Lesson 3: Introducing Oneself
Name(s) of student(s):
Age and grade level:
Goal from IEP connected to lesson:
Objective from IEP connected to lesson:
Purpose of lesson: To demonstrate the student’s ability to introduce themself and start a conversation with common topics.
Materials needed: Familiar and unfamiliar individuals to whom the student can introduce himself
“Last time you learned social skills involved in conversation. Today we will familiarize ourselves with introducing ourselves and conversation starting points. This is useful for beginning friendships, building rapport with your growing network, and coming across as friendly and approachable with coworkers or employers.”
Discussion: Starting a Conversation
“Keep in mind the following when initiating an introduction or conversation with an unfamiliar person:
- Feeling a little nervous or uncomfortable meeting unfamiliar people is perfectly normal. Don’t let it stop you from making contact with others.
- The other person will almost certainly be thankful you took the initiative to meet and get to know him. It will make him feel important.
- Shaking hands is not the norm in a high school setting. However, when networking or making friends post-high-school, you will be considered polite and confident when you introduce yourself with a greeting, smile, and a firm handshake.
- Speak confidently, with a positive, up-beat tone of voice.
- Stand upright, facing the speaker.
- Say “Hi” and ask for the other person’s name and try to use it in the conversation once or twice.
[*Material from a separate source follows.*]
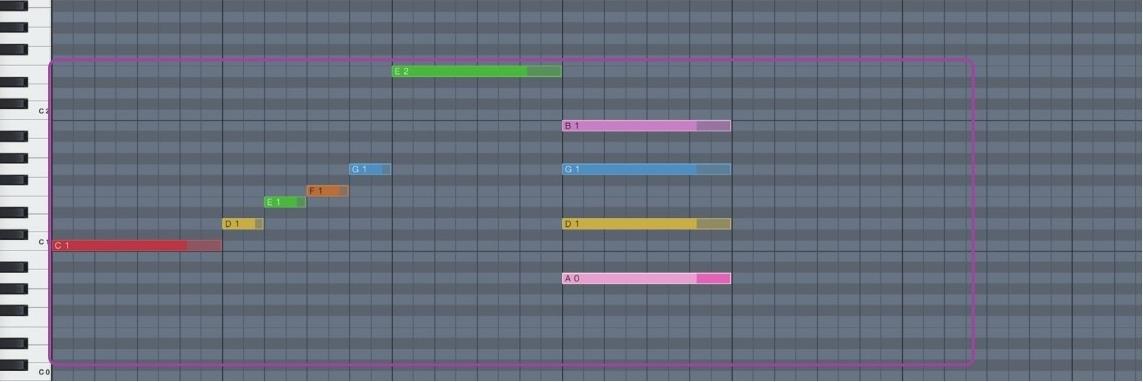This screenshot has height=382, width=1143.
Task: Select the short green E 1 note
Action: tap(285, 202)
It will help you remember the name and will foster closeness. After learning the other person’s name, offer your name.
- Ask questions that encourage the other person to talk about himself. Almost everybody likes to talk about themselves.
- Seek commonality. Create deeper conversations about similarities or commonalities you share.
- Be an attentive, expressive listener. Recognize the other person is important and has a unique story.
- Demonstrate genuine interest through eye contact, head nodding, and saying words of understanding such as “Oh,” “Wow,” “Oh no,” or “Uh-huh.”
Have the student practice introducing himself to you or another familiar person. After becoming accustomed to a well-composed introduction, the student should practice introducing himself and starting a conversation with an unfamiliar person.
Discussion: Asking Questions
Encourage the student to ask questions of the person he is meeting. The type of questions will differ depending on if the student is meeting a potential friend or if this is a work-related setting. Remind the student that the goals are understanding the other person and seeking common ground to spark genuine conversation over shared interests.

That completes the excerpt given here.